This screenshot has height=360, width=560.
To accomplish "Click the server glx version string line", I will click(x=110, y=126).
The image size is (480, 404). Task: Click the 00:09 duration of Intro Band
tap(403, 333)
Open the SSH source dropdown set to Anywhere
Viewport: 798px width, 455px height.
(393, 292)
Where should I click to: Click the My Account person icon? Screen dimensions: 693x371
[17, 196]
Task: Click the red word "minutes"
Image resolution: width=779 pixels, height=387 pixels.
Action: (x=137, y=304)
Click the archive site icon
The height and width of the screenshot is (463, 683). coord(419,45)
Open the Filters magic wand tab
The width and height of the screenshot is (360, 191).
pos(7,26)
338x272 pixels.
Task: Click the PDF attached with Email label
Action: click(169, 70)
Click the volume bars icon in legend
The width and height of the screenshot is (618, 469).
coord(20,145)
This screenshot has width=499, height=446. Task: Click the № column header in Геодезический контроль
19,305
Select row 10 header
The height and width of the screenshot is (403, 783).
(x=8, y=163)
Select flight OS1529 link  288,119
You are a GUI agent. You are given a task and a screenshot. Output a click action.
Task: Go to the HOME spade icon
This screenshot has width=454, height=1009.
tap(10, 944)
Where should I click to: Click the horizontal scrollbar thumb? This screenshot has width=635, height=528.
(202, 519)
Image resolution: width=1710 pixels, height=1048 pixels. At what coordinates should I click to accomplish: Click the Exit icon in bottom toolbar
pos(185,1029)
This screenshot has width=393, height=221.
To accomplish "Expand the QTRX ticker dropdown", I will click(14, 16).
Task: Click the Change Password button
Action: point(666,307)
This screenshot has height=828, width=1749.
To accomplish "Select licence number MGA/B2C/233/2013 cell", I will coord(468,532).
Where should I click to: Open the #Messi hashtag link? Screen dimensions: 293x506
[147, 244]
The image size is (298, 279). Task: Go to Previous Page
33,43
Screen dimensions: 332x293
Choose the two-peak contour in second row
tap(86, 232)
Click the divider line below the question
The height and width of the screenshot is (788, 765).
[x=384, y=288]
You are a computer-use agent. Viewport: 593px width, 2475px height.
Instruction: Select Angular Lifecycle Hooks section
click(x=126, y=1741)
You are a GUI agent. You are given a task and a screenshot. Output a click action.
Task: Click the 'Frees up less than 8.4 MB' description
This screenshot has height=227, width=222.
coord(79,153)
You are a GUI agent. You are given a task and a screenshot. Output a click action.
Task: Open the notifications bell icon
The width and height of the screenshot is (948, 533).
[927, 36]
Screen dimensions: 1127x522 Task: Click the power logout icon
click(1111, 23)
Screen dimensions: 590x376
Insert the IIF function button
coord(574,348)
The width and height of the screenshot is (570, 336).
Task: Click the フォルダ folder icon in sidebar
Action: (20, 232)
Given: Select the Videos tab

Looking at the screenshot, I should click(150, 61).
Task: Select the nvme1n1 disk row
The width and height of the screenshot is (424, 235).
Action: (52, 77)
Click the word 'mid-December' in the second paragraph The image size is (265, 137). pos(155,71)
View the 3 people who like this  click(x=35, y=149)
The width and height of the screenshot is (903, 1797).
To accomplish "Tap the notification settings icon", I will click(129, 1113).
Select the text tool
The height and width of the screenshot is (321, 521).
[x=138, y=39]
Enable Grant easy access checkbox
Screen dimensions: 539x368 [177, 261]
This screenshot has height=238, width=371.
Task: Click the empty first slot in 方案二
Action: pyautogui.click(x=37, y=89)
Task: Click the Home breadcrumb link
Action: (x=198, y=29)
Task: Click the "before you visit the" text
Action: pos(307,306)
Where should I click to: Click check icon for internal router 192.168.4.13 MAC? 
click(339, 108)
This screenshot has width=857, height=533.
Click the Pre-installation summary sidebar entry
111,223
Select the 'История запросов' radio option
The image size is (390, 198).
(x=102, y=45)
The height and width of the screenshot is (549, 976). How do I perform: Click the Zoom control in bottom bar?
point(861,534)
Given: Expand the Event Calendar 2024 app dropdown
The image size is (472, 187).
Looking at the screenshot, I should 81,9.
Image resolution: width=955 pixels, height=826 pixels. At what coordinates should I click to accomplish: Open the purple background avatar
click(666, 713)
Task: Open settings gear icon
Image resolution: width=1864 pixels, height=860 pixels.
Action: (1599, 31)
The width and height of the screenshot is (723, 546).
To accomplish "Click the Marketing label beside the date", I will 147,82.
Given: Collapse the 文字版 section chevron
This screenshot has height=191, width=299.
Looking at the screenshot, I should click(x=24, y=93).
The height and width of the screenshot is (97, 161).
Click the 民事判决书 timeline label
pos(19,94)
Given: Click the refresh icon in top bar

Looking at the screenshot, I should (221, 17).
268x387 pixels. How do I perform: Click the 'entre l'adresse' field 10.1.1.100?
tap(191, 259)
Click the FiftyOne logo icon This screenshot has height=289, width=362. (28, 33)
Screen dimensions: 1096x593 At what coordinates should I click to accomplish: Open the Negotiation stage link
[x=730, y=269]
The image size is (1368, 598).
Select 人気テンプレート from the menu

:: The problem ::
Restate all of the lines in the material exactly as they are.

:: Response to the exercise ::
This screenshot has height=360, width=560.
To accomplish "Click the server glx version string line", I will click(x=110, y=126).
The image size is (480, 404). Task: Click the 00:09 duration of Intro Band
tap(403, 333)
Open the SSH source dropdown set to Anywhere
Viewport: 798px width, 455px height.
(393, 292)
Where should I click to: Click the My Account person icon? Screen dimensions: 693x371
[17, 196]
Task: Click the red word "minutes"
Image resolution: width=779 pixels, height=387 pixels.
Action: (x=137, y=304)
Click the archive site icon
The height and width of the screenshot is (463, 683). coord(419,45)
Open the Filters magic wand tab
The width and height of the screenshot is (360, 191).
pos(7,26)
338x272 pixels.
Task: Click the PDF attached with Email label
Action: click(169, 70)
Click the volume bars icon in legend
The width and height of the screenshot is (618, 469).
coord(20,145)
This screenshot has width=499, height=446. Task: Click the № column header in Геодезический контроль
19,305
Select row 10 header
The height and width of the screenshot is (403, 783).
(x=8, y=163)
Select flight OS1529 link  288,119
You are a GUI agent. You are given a task and a screenshot. Output a click action.
Task: Go to the HOME spade icon
This screenshot has width=454, height=1009.
tap(10, 944)
Where should I click to: Click the horizontal scrollbar thumb? This screenshot has width=635, height=528.
(202, 519)
Image resolution: width=1710 pixels, height=1048 pixels. At what coordinates should I click to accomplish: Click the Exit icon in bottom toolbar
pos(185,1029)
This screenshot has width=393, height=221.
To accomplish "Expand the QTRX ticker dropdown", I will click(14, 16).
Task: Click the Change Password button
Action: point(666,307)
This screenshot has height=828, width=1749.
To accomplish "Select licence number MGA/B2C/233/2013 cell", I will coord(468,532).
Where should I click to: Open the #Messi hashtag link? Screen dimensions: 293x506
[147, 244]
The image size is (298, 279). Task: Go to Previous Page
33,43
Screen dimensions: 332x293
Choose the two-peak contour in second row
tap(86, 232)
Click the divider line below the question
The height and width of the screenshot is (788, 765).
[x=384, y=288]
You are a computer-use agent. Viewport: 593px width, 2475px height.
Instruction: Select Angular Lifecycle Hooks section
click(x=126, y=1741)
You are a GUI agent. You are given a task and a screenshot. Output a click action.
Task: Click the 'Frees up less than 8.4 MB' description
This screenshot has height=227, width=222.
coord(79,153)
You are a GUI agent. You are given a task and a screenshot. Output a click action.
Task: Open the notifications bell icon
The width and height of the screenshot is (948, 533).
[927, 36]
Screen dimensions: 1127x522 Task: Click the power logout icon
click(1111, 23)
Screen dimensions: 590x376
Insert the IIF function button
coord(574,348)
The width and height of the screenshot is (570, 336).
Task: Click the フォルダ folder icon in sidebar
Action: (20, 232)
Given: Select the Videos tab

Looking at the screenshot, I should click(150, 61).
Task: Select the nvme1n1 disk row
The width and height of the screenshot is (424, 235).
Action: (52, 77)
Click the word 'mid-December' in the second paragraph The image size is (265, 137). pos(155,71)
View the 3 people who like this  click(x=35, y=149)
The width and height of the screenshot is (903, 1797).
To accomplish "Tap the notification settings icon", I will click(129, 1113).
Select the text tool
The height and width of the screenshot is (321, 521).
[x=138, y=39]
Enable Grant easy access checkbox
Screen dimensions: 539x368 [177, 261]
This screenshot has height=238, width=371.
Task: Click the empty first slot in 方案二
Action: pyautogui.click(x=37, y=89)
Task: Click the Home breadcrumb link
Action: (x=198, y=29)
Task: Click the "before you visit the" text
Action: pos(307,306)
Where should I click to: Click check icon for internal router 192.168.4.13 MAC? 
click(339, 108)
This screenshot has width=857, height=533.
Click the Pre-installation summary sidebar entry
111,223
Select the 'История запросов' radio option
The image size is (390, 198).
(x=102, y=45)
The height and width of the screenshot is (549, 976). How do I perform: Click the Zoom control in bottom bar?
point(861,534)
Given: Expand the Event Calendar 2024 app dropdown
The image size is (472, 187).
Looking at the screenshot, I should 81,9.
Image resolution: width=955 pixels, height=826 pixels. At what coordinates should I click to accomplish: Open the purple background avatar
click(666, 713)
Task: Open settings gear icon
Image resolution: width=1864 pixels, height=860 pixels.
Action: (1599, 31)
The width and height of the screenshot is (723, 546).
To accomplish "Click the Marketing label beside the date", I will 147,82.
Given: Collapse the 文字版 section chevron
This screenshot has height=191, width=299.
Looking at the screenshot, I should click(x=24, y=93).
The height and width of the screenshot is (97, 161).
Click the 民事判决书 timeline label
pos(19,94)
Given: Click the refresh icon in top bar

Looking at the screenshot, I should (221, 17).
268x387 pixels. How do I perform: Click the 'entre l'adresse' field 10.1.1.100?
tap(191, 259)
Click the FiftyOne logo icon This screenshot has height=289, width=362. (28, 33)
Screen dimensions: 1096x593 At what coordinates should I click to accomplish: Open the Negotiation stage link
[x=730, y=269]
The image size is (1368, 598).
Select 人気テンプレート from the menu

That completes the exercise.